▸ What is asked: Retype the stretch from "2) What kind" through "the motherboard though." in the forum thread on upgrading an HP Slimline.
— Start of Extract —
# Upgrading HP Slimline (RAM and motherboard) and putting it all into a new case



## Olly88 (Sep 12, 2011)

I have an HP Slimline computer (this one), and am wanting to upgrade the RAM. Now, apparently the computer can't accept the amount I want to put in. So, I was thinking about upgrading the motherboard. But, the whole computer is so small and crammed inside, I don't know if it will accept any regular motherboard (whatever regular is). Plus, I have heard the power supplies in these things aren't great so I would probably need a new one, which probably wouldn't fit inside the case either.

So I guess I would need a new case to put it all in. So I have a couple of questions,

1) Is it possible to transfer all the stuff inside my current computer to a new, larger case? If so, is I pretty simple to do? I have replaced and added hard drives, disc drives, fans etc quite a few times in the past, so I'm not quite a 100% idiot when it comes to taking things out and putting things in a PC :tongue:

2) What kind of motherboard should I be looking at? How do I know if it will work with the rest of the components that I would keep (processor, hard drive etc)? I don't do any PC gaming, the main things I do (apart from the basics) are graphic design and video editing work. I don't know how much of a difference that makes to the motherboard though.

Thanks in advance for any information/help :smile:


----------



## Tyree (May 10, 2009)

Your Mobo is m(micro)ATX so any case that accepts mATx (mATX and larger) can be used.
How much RAM do you want? Your Mobo has two slots and each will accept 2GB sticks of 1066 or 1333MHz.
There is no need for more than 4GB unless you do serious graphics or CAD.
PSU's included with OEM PC's are commonly low quality and underpowered for anything other than the original hardware configuration.
Your Mobo also has a PCI-E 16X slot so a dedicated GPU can be added along with a suitable PSU for the intended GPU.


----------



## Olly88 (Sep 12, 2011)

Thanks! :smile: 

Well quite often I have a couple of graphic editing programs and video editing software open at the same time, even a video converter as well some times, so it gets a bit slow. When I have just one open it's fine, sometimes two... but yeah, any more and sometimes it can start to struggle. I do have them open for quite a while while doing regular stuff, too. So I was thinking that upgrading the RAM would help quite a bit.
— End of Extract —
— Start of Dataset rows —
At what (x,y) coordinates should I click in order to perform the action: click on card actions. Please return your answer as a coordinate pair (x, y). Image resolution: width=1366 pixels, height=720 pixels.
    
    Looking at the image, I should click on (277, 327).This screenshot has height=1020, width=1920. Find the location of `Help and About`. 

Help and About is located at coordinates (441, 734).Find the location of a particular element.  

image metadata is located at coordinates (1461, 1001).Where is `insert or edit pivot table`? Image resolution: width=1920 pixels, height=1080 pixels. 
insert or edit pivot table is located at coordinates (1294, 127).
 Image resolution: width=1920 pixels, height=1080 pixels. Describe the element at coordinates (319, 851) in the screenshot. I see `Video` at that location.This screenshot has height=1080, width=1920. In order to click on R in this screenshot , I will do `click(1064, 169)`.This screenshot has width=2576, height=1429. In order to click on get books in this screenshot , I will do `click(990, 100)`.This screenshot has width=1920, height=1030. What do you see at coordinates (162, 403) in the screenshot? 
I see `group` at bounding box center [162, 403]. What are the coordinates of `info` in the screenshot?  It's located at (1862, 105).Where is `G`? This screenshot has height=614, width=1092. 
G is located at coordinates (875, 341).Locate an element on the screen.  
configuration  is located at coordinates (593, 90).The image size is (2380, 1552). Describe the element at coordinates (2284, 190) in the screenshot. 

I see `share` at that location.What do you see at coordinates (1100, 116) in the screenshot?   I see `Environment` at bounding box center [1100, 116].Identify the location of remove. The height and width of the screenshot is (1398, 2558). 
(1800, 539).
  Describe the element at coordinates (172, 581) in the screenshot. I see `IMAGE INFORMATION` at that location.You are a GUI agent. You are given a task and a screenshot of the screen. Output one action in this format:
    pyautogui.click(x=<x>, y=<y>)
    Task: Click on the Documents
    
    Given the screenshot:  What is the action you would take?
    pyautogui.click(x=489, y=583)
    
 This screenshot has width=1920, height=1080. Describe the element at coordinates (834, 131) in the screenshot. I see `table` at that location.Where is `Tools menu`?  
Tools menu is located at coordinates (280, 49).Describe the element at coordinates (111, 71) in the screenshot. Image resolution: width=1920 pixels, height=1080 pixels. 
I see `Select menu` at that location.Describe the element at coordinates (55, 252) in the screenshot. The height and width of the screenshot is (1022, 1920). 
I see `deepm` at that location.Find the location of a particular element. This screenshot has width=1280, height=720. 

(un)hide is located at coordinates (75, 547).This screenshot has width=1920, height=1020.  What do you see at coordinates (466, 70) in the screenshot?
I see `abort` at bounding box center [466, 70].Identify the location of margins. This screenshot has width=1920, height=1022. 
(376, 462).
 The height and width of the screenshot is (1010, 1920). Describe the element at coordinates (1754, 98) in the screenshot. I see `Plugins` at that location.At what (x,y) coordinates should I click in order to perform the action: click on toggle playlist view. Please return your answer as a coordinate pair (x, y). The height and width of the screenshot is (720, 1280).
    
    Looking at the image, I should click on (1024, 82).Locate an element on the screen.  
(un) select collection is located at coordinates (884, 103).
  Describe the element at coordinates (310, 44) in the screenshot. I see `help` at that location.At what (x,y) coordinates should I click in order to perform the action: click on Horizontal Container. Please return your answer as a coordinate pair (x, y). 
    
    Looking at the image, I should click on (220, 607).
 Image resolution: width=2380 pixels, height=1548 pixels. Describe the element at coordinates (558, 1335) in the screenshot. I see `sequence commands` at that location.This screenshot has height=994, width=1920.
— End of Dataset rows —
▸ Task solution:
2) What kind of motherboard should I be looking at? How do I know if it will work with the rest of the components that I would keep (processor, hard drive etc)? I don't do any PC gaming, the main things I do (apart from the basics) are graphic design and video editing work. I don't know how much of a difference that makes to the motherboard though.